Item position entries:
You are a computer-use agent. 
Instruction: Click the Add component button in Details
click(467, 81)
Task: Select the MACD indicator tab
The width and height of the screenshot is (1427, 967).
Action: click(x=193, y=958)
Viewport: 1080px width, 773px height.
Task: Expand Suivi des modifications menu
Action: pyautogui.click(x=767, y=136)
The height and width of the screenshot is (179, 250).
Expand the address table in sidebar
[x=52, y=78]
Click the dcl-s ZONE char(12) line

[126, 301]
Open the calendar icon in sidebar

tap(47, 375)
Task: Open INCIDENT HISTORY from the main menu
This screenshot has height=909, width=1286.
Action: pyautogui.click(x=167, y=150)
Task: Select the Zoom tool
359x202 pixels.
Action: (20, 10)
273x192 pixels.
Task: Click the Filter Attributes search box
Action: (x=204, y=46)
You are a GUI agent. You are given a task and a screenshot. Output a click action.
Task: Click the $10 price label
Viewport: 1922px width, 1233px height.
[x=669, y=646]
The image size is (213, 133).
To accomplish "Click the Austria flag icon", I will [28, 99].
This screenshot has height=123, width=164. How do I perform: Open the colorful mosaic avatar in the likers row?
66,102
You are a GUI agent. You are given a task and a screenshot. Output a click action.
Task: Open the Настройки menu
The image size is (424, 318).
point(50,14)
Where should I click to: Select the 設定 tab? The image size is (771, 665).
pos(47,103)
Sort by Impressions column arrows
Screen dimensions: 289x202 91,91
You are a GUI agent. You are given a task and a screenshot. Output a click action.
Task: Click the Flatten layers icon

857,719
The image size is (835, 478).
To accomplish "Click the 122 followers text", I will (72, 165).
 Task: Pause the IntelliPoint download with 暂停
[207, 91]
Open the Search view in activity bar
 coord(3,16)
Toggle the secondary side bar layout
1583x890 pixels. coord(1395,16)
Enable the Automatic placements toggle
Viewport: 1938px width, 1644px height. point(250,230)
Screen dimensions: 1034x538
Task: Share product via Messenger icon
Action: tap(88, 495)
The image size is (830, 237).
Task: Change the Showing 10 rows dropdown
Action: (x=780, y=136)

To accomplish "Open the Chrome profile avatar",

__Goal__. Output all lines of the entries above as a JSON list of strings, one string per line, with blank lines omitted.

__Final result__.
[
  "You are a computer-use agent. ",
  "Instruction: Click the Add component button in Details",
  "click(467, 81)",
  "Task: Select the MACD indicator tab",
  "The width and height of the screenshot is (1427, 967).",
  "Action: click(x=193, y=958)",
  "Viewport: 1080px width, 773px height.",
  "Task: Expand Suivi des modifications menu",
  "Action: pyautogui.click(x=767, y=136)",
  "The height and width of the screenshot is (179, 250).",
  "Expand the address table in sidebar",
  "[x=52, y=78]",
  "Click the dcl-s ZONE char(12) line",
  "[126, 301]",
  "Open the calendar icon in sidebar",
  "tap(47, 375)",
  "Task: Open INCIDENT HISTORY from the main menu",
  "This screenshot has height=909, width=1286.",
  "Action: pyautogui.click(x=167, y=150)",
  "Task: Select the Zoom tool",
  "359x202 pixels.",
  "Action: (20, 10)",
  "273x192 pixels.",
  "Task: Click the Filter Attributes search box",
  "Action: (x=204, y=46)",
  "You are a GUI agent. You are given a task and a screenshot. Output a click action.",
  "Task: Click the $10 price label",
  "Viewport: 1922px width, 1233px height.",
  "[x=669, y=646]",
  "The image size is (213, 133).",
  "To accomplish \"Click the Austria flag icon\", I will [28, 99].",
  "This screenshot has height=123, width=164. How do I perform: Open the colorful mosaic avatar in the likers row?",
  "66,102",
  "You are a GUI agent. You are given a task and a screenshot. Output a click action.",
  "Task: Open the Настройки menu",
  "The image size is (424, 318).",
  "point(50,14)",
  "Where should I click to: Select the 設定 tab? The image size is (771, 665).",
  "pos(47,103)",
  "Sort by Impressions column arrows",
  "Screen dimensions: 289x202 91,91",
  "You are a GUI agent. You are given a task and a screenshot. Output a click action.",
  "Task: Click the Flatten layers icon",
  "857,719",
  "The image size is (835, 478).",
  "To accomplish \"Click the 122 followers text\", I will (72, 165).",
  " Task: Pause the IntelliPoint download with 暂停",
  "[207, 91]",
  "Open the Search view in activity bar",
  " coord(3,16)",
  "Toggle the secondary side bar layout",
  "1583x890 pixels. coord(1395,16)",
  "Enable the Automatic placements toggle",
  "Viewport: 1938px width, 1644px height. point(250,230)",
  "Screen dimensions: 1034x538",
  "Task: Share product via Messenger icon",
  "Action: tap(88, 495)",
  "The image size is (830, 237).",
  "Task: Change the Showing 10 rows dropdown",
  "Action: (x=780, y=136)",
  "To accomplish \"Open the Chrome profile avatar\","
]